Well, you walked in the door you said, “Here we are!”
Actin’ like you’d never even been in a bar
You were just like a kid in a candy store
But you ended the evening on the bathroom floor
You were huggin’ the john, barely hangin’ on
You were doin’ more retchin’ than the toilet was catchin’
You were huggin’ the john
xx
Six beers in your belly and a shot in your hand
You jumped up on the stage and you fired the band
Fell on a table, broke a rib or two
Then you started pukin’ on the bouncer’s shoe
You were huggin’ the john, barely hangin’ on
Your heavin’ it was dry, but you was givin’ it a try
You were huggin’ the john
xxx
I poured you home it was almost dawn
You left your glasses out on the lawn
I put you into bed and you started to snore
Then you started crawlin’ toward the bathroom door
You were huggin' the john barely hangin’ on
You were weepin’ like a willow on your porcelain pillow
You were huggin’ the John
copyright Sidhe Gorm Music (BMI)
(Written 1982)
This silly little pseudo-rockabilly ditty always got a lot of laughs when I performed it. The subject is one that predates Foster Brooks, predates Crazy Guggenheim, probably predates The Bible.
That subject was getting sloppy drunk and making a fool of yourself.
I could list dozens of funny songs of this ilk.
This Loudon Wainwright tune is one of my favorites:
Although, as I’ve aged, I find this earlier Wainwright song to be more honest, if not as funny:
My song had two major themes:
Getting sloppy drunk is hilarious; and
Puking your guts out is even more so.
I still think "You were doin’ more retchin’ than the toilet was catchin’ " is a pretty snappy line.

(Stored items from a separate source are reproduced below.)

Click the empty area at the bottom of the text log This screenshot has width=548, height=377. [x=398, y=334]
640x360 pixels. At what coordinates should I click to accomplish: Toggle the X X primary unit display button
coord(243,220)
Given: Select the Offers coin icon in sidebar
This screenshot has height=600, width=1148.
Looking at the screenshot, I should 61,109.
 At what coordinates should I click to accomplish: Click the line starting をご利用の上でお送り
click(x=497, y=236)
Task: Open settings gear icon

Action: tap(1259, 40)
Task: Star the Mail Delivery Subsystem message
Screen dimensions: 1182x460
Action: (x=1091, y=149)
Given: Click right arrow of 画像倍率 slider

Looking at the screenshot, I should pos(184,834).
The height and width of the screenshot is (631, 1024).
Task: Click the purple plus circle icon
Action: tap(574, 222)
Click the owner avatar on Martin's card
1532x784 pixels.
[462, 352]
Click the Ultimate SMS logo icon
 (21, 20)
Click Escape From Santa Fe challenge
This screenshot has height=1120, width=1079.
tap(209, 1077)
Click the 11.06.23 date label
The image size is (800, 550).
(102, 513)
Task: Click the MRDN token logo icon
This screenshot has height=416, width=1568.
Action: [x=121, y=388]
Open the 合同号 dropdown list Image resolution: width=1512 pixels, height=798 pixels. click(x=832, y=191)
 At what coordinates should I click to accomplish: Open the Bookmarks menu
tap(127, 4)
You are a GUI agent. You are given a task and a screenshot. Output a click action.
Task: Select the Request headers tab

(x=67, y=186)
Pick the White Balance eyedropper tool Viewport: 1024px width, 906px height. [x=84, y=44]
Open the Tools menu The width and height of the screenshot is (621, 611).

But beneath the belly laffs, there was a heart-wrenching, real-life incident that sparked this song.
At the risk of going pop pysch on your ass, you even could say that I was using irreverent humor to mask my pain.
Sometimes that’s all a songwriter has.
In the real story, I wasn’t the one who was hugging the john. The only time in my entire life that I puked while drunk was one early morning in late 1972 on the way back to Albuquerque from Juarez after a night of border-town craziness there. I threw up on myself in the back seat of my friend Erik’s station wagon and promptly passed out.

The person who inspired this song was my then-wife, the mother of my first child.
I felt torn about writing about this for public consumption. My wife died more than 10 years ago, but our daughter Molly is very much alive and now is in her 40s. I didn’t want to embarrass her, so recently I asked her how she’d feel about me publishing this.
She said go for it. So here we are.
This story starts one night in the summer of 1981, during the recording of Picnic Time For Potatoheads down at John Wagner Studios in Albuquerque. It was a Friday night in which we were working on the vocal parts for "The Green Weenie." (Not the same night that Jimmy Carl Black came in to record his drum part.)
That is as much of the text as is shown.